In this example, the Apopotosis Signalling Subgraph is investigated more closely.



In [21]:

    
target_subgraph = 'Apoptosis signaling subgraph'



In [22]:

    
subgraph = pbt.selection.get_subgraph_by_annotation_value(graph, annotation='Subgraph', value=target_subgraph)

pbt.summary.print_summary(subgraph)









    



Nodes: 128
Edges: 202
Citations: 58
Authors: 426
Network density: 0.012426181102362205
Components: 11
Average degree: 1.578125

The unique citations for every pair of nodes is calculated. This helps to remove the bias from edges that have many notations and have a cartesian explosion. This process can be repeated with pbt.summary.count_pmids.



In [23]:

    
citations = defaultdict(set)

for u, v, d in subgraph.edges_iter(data=True):
    c = d[CITATION]
    citations[u, v].add((c[CITATION_TYPE], c[CITATION_REFERENCE], c[CITATION_NAME]))
    
counter = Counter(itt.chain.from_iterable(citations.values()))

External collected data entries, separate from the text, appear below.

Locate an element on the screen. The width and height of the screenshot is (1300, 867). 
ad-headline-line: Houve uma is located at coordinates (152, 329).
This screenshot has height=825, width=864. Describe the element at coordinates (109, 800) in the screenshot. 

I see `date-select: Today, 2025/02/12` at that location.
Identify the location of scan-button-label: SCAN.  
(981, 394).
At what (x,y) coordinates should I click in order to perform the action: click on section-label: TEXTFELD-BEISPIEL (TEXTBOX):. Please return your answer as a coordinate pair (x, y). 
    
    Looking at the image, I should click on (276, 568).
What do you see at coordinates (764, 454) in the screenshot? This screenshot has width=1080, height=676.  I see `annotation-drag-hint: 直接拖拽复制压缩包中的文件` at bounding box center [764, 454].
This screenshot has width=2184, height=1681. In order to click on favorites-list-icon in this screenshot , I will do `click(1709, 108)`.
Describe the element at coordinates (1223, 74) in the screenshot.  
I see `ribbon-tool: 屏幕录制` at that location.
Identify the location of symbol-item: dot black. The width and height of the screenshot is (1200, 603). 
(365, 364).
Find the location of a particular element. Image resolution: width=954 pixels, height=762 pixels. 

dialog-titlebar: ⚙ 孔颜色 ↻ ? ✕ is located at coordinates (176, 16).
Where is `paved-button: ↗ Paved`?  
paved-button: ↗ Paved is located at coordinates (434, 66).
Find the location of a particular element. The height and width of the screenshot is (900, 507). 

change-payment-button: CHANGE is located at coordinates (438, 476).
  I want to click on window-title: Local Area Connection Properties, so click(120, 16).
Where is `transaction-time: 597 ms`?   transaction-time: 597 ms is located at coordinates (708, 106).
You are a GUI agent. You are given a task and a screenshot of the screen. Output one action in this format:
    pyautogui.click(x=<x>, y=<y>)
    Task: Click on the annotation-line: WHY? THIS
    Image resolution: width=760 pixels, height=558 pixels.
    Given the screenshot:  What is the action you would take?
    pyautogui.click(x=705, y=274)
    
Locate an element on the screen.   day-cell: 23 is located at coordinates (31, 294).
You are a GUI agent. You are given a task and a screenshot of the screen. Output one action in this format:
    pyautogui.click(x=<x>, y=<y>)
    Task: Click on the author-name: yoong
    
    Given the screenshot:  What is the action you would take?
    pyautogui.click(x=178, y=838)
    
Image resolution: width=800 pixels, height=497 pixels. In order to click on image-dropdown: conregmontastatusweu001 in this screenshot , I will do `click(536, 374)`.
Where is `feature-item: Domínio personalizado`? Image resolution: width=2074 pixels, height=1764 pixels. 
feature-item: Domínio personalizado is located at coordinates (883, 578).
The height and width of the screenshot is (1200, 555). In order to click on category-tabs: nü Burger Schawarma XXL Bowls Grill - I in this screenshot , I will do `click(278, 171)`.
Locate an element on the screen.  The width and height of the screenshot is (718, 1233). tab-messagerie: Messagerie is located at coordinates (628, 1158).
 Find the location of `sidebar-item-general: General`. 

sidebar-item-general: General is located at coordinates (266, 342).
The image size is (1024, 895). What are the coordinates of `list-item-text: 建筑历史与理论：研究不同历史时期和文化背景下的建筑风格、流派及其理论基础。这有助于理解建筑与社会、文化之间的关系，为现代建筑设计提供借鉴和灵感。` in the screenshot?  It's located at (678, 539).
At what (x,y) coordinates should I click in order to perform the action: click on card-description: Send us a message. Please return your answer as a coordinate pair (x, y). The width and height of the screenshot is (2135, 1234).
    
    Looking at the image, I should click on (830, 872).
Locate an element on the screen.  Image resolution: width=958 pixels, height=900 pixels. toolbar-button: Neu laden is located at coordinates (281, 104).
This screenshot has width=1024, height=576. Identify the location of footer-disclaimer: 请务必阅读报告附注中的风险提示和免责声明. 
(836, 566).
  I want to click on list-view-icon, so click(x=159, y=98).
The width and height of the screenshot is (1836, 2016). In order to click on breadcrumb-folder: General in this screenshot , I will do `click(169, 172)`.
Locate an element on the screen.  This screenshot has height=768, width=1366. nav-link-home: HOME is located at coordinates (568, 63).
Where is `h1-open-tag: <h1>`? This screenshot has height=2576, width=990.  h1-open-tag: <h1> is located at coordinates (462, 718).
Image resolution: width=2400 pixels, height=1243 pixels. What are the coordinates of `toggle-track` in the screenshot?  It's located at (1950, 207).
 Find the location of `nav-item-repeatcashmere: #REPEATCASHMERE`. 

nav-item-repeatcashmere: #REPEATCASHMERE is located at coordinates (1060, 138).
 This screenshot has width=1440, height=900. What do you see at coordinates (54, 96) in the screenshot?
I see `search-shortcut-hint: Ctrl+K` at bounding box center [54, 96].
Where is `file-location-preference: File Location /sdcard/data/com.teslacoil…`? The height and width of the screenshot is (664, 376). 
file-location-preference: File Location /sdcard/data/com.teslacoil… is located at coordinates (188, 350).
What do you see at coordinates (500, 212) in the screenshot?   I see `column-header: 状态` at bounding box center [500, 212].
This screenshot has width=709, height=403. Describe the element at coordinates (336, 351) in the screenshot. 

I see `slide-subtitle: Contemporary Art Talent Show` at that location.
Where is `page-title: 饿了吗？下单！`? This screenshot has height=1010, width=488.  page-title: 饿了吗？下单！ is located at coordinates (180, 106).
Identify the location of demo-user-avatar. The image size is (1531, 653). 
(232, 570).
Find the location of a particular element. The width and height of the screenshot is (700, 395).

for (_, pmid, name), v in counter.most_common(35):
    print('https://www.ncbi.nlm.nih.gov/pubmed/{}\t{}\t{}' .format(int(pmid.strip()), v, name))









    



https://www.ncbi.nlm.nih.gov/pubmed/19499146	27	Acta biochimica et biophysica Sinica
https://www.ncbi.nlm.nih.gov/pubmed/22496686	11	Journal of toxicology
https://www.ncbi.nlm.nih.gov/pubmed/17869087	7	The Journal of nutritional biochemistry
https://www.ncbi.nlm.nih.gov/pubmed/16153637	7	European journal of pharmacology
https://www.ncbi.nlm.nih.gov/pubmed/19918364	6	PloS one
https://www.ncbi.nlm.nih.gov/pubmed/11592846	6	Neurobiology of disease
https://www.ncbi.nlm.nih.gov/pubmed/12548636	6	Proteomics
https://www.ncbi.nlm.nih.gov/pubmed/14744432	5	Cell
https://www.ncbi.nlm.nih.gov/pubmed/18997293	4	Journal of Alzheimer's disease : JAD
https://www.ncbi.nlm.nih.gov/pubmed/22236693	4	Journal of negative results in biomedicine
https://www.ncbi.nlm.nih.gov/pubmed/17316167	4	Current Alzheimer research
https://www.ncbi.nlm.nih.gov/pubmed/19734902	4	Nature genetics
https://www.ncbi.nlm.nih.gov/pubmed/22122372	4	Journal of neurochemistry
https://www.ncbi.nlm.nih.gov/pubmed/20847424	4	Journal of Alzheimer's disease : JAD
https://www.ncbi.nlm.nih.gov/pubmed/22523685	3	Journal of aging research
https://www.ncbi.nlm.nih.gov/pubmed/15671026	3	The Journal of biological chemistry
https://www.ncbi.nlm.nih.gov/pubmed/18782350	3	Aging cell
https://www.ncbi.nlm.nih.gov/pubmed/22235318	3	PloS one
https://www.ncbi.nlm.nih.gov/pubmed/22433871	3	The Journal of biological chemistry
https://www.ncbi.nlm.nih.gov/pubmed/19596284	3	Chemico-biological interactions
https://www.ncbi.nlm.nih.gov/pubmed/21490080	3	Perfusion
https://www.ncbi.nlm.nih.gov/pubmed/10662829	2	The Journal of neuroscience : the official journal of the Society for Neuroscience
https://www.ncbi.nlm.nih.gov/pubmed/10371197	2	FEBS letters
https://www.ncbi.nlm.nih.gov/pubmed/11744168	2	Brain research. Molecular brain research
https://www.ncbi.nlm.nih.gov/pubmed/21945540	2	Neurobiology of disease
https://www.ncbi.nlm.nih.gov/pubmed/22874667	2	Prion
https://www.ncbi.nlm.nih.gov/pubmed/11432833	2	The EMBO journal
https://www.ncbi.nlm.nih.gov/pubmed/18718604	2	The Journal of surgical research
https://www.ncbi.nlm.nih.gov/pubmed/21893081	2	Pharmacology, biochemistry, and behavior
https://www.ncbi.nlm.nih.gov/pubmed/16303979	2	Investigative ophthalmology &amp; visual science
https://www.ncbi.nlm.nih.gov/pubmed/22223749	2	FASEB journal : official publication of the Federation of American Societies for Experimental Biology
https://www.ncbi.nlm.nih.gov/pubmed/11400916	2	Life sciences
https://www.ncbi.nlm.nih.gov/pubmed/16243823	2	Clinical cancer research : an official journal of the American Association for Cancer Research
https://www.ncbi.nlm.nih.gov/pubmed/22249458	1	Journal of neuropathology and experimental neurology
https://www.ncbi.nlm.nih.gov/pubmed/17213958	1	Acta biochimica et biophysica Sinica

Conclusions

While BEL documents are a repository for biological knowledge, they also provide insight into the most prolific authors and highest information-density papers. After making this information readily available through the functions provided in PyBEL Tools, other tools that handle citation networks could be integrated and utilities like SCAIView could be further leveraged to identify which publications would have the highest potential to improve the content of the network.